When Jeth is offered a deal by an ITA agent, he realizes that his crew’s next mission will be their most hazardous and dangerous.  Still, if completed, it might bring Jeth and his friends freedom from crime lord Hammer Dafoe. Jeth and his crew are to enter the Belgrave, space’s equivalent of the Bermuda Triangle, and retrieve a lost spaceship that is carrying a valuable cargo.  The only stipulation: they are not to board the spaceship.  Soon the mission becomes more complicated when Jeth and his crew come upon two other teens and a little girl, all on the run from the ITA.

Jeth is a leader, driven and motivated by love for his family and his crew.   While he maintains a strong front, he struggles with grief over the loss of his parents and the desire to do the right thing while protecting his crew. Avalon is similar to Andrew Klavan’s Mindwar in its ability to examine deeper moral issues, but it includes enough violence, sensuality, scary images, and language to make it inappropriate for younger readers. Given these precautions, teen lovers of sci-fiction should enjoy this adventure.   Avalon is filled with action, suspense, double-crossing and triple-crossing, not to a mention a dash of romance.  While part of a series, the book concludes well and stands on its own as an enjoyable adventure for a winter evening of reading.

Cautions: Language (recurring, but no profanity), Visually Problematic (grotesque spaceship damage), Sensuality (girls distract guards)
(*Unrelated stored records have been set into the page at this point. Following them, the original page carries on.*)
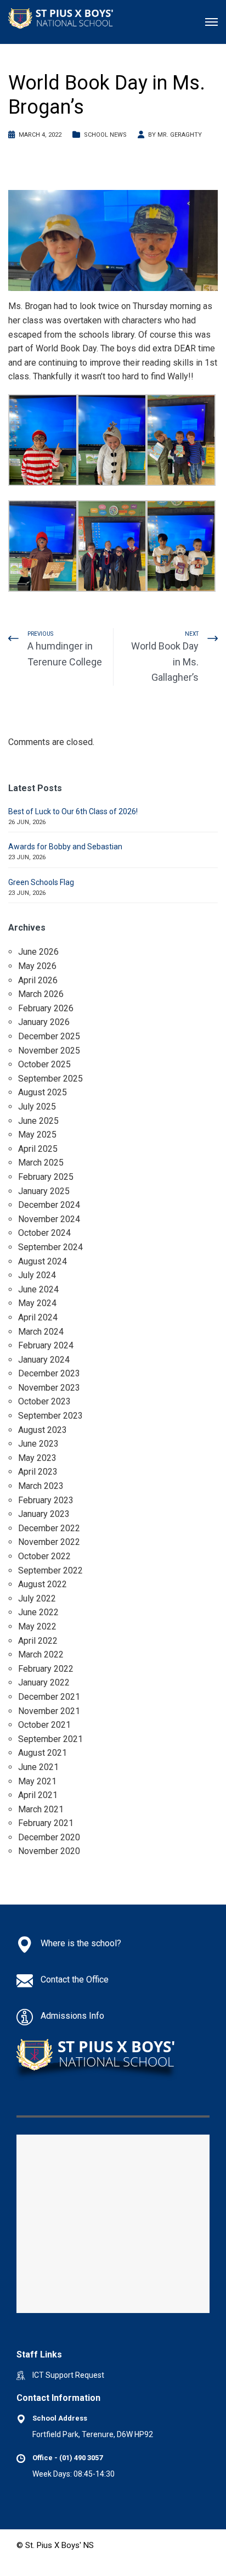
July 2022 (37, 1598)
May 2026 (37, 966)
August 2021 (42, 1753)
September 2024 (50, 1247)
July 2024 (37, 1275)
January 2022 (44, 1682)
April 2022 (38, 1641)
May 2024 (37, 1303)
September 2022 (50, 1570)
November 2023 (49, 1387)
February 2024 (46, 1345)
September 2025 (50, 1078)
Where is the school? (81, 1943)
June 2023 (38, 1443)
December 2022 (49, 1528)
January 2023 (44, 1514)
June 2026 (38, 952)
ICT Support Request (68, 2375)
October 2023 (44, 1401)
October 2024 (44, 1233)
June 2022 (38, 1612)
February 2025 (46, 1177)
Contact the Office (75, 1979)
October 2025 (44, 1064)
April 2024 (38, 1317)
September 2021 (50, 1739)
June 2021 (38, 1767)
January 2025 (44, 1191)
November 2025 (49, 1050)
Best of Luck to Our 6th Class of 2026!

Overall Value: 3.5 (out of 5)

  • Moral/worldview value: 3.5
  • Artistic value: 3.5

Categories: YA, Science Fiction, Adventure/Thriller, Boys

Cover image from Amazon

Talk amongst yourselves...


  1. Robyn says

    Just a little confused when you say that bad language is recurring but no profanity…the third chapter featured the s-word, so I’m just wondering if you could let me know what counts as profanity to you guys.

  2. Hey Robyn, I’m sorry for your confusion. Within our cautions, by no profanity, I’m distinguishing between profanity and bad language/vulgarity. Profanity would be irreverance for a holy thing, like misusing the Lord’s name. Vulgarity/bad language would be, in the words of one of our team, “applying private functions to everyday conversation”, like the s-word. I hope that helps clarify your question, and again, I’m sorry for causing confusion.